### AIM OF THE EXERCISE
The response must contain all of the entries, each one repeated exactly.
** Opening PROVIDED RECORDS block **
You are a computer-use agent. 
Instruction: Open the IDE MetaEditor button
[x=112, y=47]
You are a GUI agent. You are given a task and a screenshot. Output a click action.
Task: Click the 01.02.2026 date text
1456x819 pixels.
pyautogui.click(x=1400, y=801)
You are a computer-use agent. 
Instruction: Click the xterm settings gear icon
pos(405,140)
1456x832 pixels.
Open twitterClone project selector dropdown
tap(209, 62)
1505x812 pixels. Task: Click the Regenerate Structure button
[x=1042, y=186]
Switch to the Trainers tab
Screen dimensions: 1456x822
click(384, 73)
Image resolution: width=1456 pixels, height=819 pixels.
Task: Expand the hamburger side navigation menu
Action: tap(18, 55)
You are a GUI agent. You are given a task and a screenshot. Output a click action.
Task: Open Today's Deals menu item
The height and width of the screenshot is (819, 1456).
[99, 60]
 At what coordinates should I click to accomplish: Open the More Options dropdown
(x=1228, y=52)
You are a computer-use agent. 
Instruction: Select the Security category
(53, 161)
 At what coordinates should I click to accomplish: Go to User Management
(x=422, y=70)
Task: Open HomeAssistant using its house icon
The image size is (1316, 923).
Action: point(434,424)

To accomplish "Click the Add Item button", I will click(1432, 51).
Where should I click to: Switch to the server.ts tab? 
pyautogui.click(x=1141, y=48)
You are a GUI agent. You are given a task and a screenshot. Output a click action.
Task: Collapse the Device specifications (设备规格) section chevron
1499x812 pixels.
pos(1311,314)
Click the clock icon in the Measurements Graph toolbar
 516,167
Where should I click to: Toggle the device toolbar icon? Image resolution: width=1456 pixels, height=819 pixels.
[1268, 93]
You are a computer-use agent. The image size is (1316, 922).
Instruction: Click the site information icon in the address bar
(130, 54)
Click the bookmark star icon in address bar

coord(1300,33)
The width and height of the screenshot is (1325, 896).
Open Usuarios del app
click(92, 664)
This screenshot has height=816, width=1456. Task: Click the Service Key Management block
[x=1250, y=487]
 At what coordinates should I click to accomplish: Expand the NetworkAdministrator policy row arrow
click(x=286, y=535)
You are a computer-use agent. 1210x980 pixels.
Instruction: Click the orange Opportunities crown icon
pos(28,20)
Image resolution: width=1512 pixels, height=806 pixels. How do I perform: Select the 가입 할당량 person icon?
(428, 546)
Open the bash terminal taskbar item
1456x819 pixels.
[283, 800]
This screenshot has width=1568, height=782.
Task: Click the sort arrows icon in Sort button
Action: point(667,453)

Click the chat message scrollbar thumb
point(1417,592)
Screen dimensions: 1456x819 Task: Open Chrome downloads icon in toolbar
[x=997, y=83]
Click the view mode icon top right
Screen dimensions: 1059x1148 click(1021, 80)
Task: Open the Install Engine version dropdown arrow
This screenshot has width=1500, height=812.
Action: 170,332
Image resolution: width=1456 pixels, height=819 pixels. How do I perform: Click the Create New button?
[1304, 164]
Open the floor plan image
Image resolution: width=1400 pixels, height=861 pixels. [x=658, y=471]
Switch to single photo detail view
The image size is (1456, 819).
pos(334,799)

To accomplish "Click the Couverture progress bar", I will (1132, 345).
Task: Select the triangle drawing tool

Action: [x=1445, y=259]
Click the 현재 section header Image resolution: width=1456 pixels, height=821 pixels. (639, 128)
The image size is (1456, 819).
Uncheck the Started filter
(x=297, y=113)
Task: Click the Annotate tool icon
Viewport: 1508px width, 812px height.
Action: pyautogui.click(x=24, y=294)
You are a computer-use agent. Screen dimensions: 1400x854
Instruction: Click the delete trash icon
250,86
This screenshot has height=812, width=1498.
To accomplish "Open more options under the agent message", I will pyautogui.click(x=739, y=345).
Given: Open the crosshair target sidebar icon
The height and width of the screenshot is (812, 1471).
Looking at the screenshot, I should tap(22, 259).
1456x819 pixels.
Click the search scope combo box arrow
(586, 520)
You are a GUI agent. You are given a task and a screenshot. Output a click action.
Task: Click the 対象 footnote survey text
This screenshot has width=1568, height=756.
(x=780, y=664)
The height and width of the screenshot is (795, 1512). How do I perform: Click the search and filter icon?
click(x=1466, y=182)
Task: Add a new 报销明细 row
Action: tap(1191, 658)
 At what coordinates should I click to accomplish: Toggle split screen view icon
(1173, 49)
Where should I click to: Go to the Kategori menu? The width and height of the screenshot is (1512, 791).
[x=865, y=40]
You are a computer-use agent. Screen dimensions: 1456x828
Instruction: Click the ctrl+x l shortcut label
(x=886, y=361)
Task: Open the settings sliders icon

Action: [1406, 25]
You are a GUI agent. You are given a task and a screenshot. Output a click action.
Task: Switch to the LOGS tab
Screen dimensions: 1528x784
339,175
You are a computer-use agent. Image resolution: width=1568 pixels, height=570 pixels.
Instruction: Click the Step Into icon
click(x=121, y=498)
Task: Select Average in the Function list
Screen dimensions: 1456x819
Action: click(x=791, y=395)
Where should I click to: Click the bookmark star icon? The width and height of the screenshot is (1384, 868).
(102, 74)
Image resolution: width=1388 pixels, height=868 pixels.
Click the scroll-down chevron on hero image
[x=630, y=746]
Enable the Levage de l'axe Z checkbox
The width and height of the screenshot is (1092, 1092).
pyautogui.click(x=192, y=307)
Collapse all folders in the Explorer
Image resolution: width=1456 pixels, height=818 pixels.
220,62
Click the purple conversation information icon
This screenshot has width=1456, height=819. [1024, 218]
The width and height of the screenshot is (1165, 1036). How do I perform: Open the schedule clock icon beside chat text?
** Closing PROVIDED RECORDS block **
### RESULT FOR THIS TASK
You are a computer-use agent. 
Instruction: Open the IDE MetaEditor button
[x=112, y=47]
You are a GUI agent. You are given a task and a screenshot. Output a click action.
Task: Click the 01.02.2026 date text
1456x819 pixels.
pyautogui.click(x=1400, y=801)
You are a computer-use agent. 
Instruction: Click the xterm settings gear icon
pos(405,140)
1456x832 pixels.
Open twitterClone project selector dropdown
tap(209, 62)
1505x812 pixels. Task: Click the Regenerate Structure button
[x=1042, y=186]
Switch to the Trainers tab
Screen dimensions: 1456x822
click(384, 73)
Image resolution: width=1456 pixels, height=819 pixels.
Task: Expand the hamburger side navigation menu
Action: tap(18, 55)
You are a GUI agent. You are given a task and a screenshot. Output a click action.
Task: Open Today's Deals menu item
The height and width of the screenshot is (819, 1456).
[99, 60]
 At what coordinates should I click to accomplish: Open the More Options dropdown
(x=1228, y=52)
You are a computer-use agent. 
Instruction: Select the Security category
(53, 161)
 At what coordinates should I click to accomplish: Go to User Management
(x=422, y=70)
Task: Open HomeAssistant using its house icon
The image size is (1316, 923).
Action: point(434,424)

To accomplish "Click the Add Item button", I will click(1432, 51).
Where should I click to: Switch to the server.ts tab? 
pyautogui.click(x=1141, y=48)
You are a GUI agent. You are given a task and a screenshot. Output a click action.
Task: Collapse the Device specifications (设备规格) section chevron
1499x812 pixels.
pos(1311,314)
Click the clock icon in the Measurements Graph toolbar
 516,167
Where should I click to: Toggle the device toolbar icon? Image resolution: width=1456 pixels, height=819 pixels.
[1268, 93]
You are a computer-use agent. The image size is (1316, 922).
Instruction: Click the site information icon in the address bar
(130, 54)
Click the bookmark star icon in address bar

coord(1300,33)
The width and height of the screenshot is (1325, 896).
Open Usuarios del app
click(92, 664)
This screenshot has height=816, width=1456. Task: Click the Service Key Management block
[x=1250, y=487]
 At what coordinates should I click to accomplish: Expand the NetworkAdministrator policy row arrow
click(x=286, y=535)
You are a computer-use agent. 1210x980 pixels.
Instruction: Click the orange Opportunities crown icon
pos(28,20)
Image resolution: width=1512 pixels, height=806 pixels. How do I perform: Select the 가입 할당량 person icon?
(428, 546)
Open the bash terminal taskbar item
1456x819 pixels.
[283, 800]
This screenshot has width=1568, height=782.
Task: Click the sort arrows icon in Sort button
Action: point(667,453)

Click the chat message scrollbar thumb
point(1417,592)
Screen dimensions: 1456x819 Task: Open Chrome downloads icon in toolbar
[x=997, y=83]
Click the view mode icon top right
Screen dimensions: 1059x1148 click(1021, 80)
Task: Open the Install Engine version dropdown arrow
This screenshot has width=1500, height=812.
Action: 170,332
Image resolution: width=1456 pixels, height=819 pixels. How do I perform: Click the Create New button?
[1304, 164]
Open the floor plan image
Image resolution: width=1400 pixels, height=861 pixels. [x=658, y=471]
Switch to single photo detail view
The image size is (1456, 819).
pos(334,799)

To accomplish "Click the Couverture progress bar", I will (1132, 345).
Task: Select the triangle drawing tool

Action: [x=1445, y=259]
Click the 현재 section header Image resolution: width=1456 pixels, height=821 pixels. (639, 128)
The image size is (1456, 819).
Uncheck the Started filter
(x=297, y=113)
Task: Click the Annotate tool icon
Viewport: 1508px width, 812px height.
Action: pyautogui.click(x=24, y=294)
You are a computer-use agent. Screen dimensions: 1400x854
Instruction: Click the delete trash icon
250,86
This screenshot has height=812, width=1498.
To accomplish "Open more options under the agent message", I will pyautogui.click(x=739, y=345).
Given: Open the crosshair target sidebar icon
The height and width of the screenshot is (812, 1471).
Looking at the screenshot, I should tap(22, 259).
1456x819 pixels.
Click the search scope combo box arrow
(586, 520)
You are a GUI agent. You are given a task and a screenshot. Output a click action.
Task: Click the 対象 footnote survey text
This screenshot has width=1568, height=756.
(x=780, y=664)
The height and width of the screenshot is (795, 1512). How do I perform: Click the search and filter icon?
click(x=1466, y=182)
Task: Add a new 报销明细 row
Action: tap(1191, 658)
 At what coordinates should I click to accomplish: Toggle split screen view icon
(1173, 49)
Where should I click to: Go to the Kategori menu? The width and height of the screenshot is (1512, 791).
[x=865, y=40]
You are a computer-use agent. Screen dimensions: 1456x828
Instruction: Click the ctrl+x l shortcut label
(x=886, y=361)
Task: Open the settings sliders icon

Action: [1406, 25]
You are a GUI agent. You are given a task and a screenshot. Output a click action.
Task: Switch to the LOGS tab
Screen dimensions: 1528x784
339,175
You are a computer-use agent. Image resolution: width=1568 pixels, height=570 pixels.
Instruction: Click the Step Into icon
click(x=121, y=498)
Task: Select Average in the Function list
Screen dimensions: 1456x819
Action: click(x=791, y=395)
Where should I click to: Click the bookmark star icon? The width and height of the screenshot is (1384, 868).
(102, 74)
Image resolution: width=1388 pixels, height=868 pixels.
Click the scroll-down chevron on hero image
[x=630, y=746]
Enable the Levage de l'axe Z checkbox
The width and height of the screenshot is (1092, 1092).
pyautogui.click(x=192, y=307)
Collapse all folders in the Explorer
Image resolution: width=1456 pixels, height=818 pixels.
220,62
Click the purple conversation information icon
This screenshot has width=1456, height=819. [1024, 218]
The width and height of the screenshot is (1165, 1036). How do I perform: Open the schedule clock icon beside chat text?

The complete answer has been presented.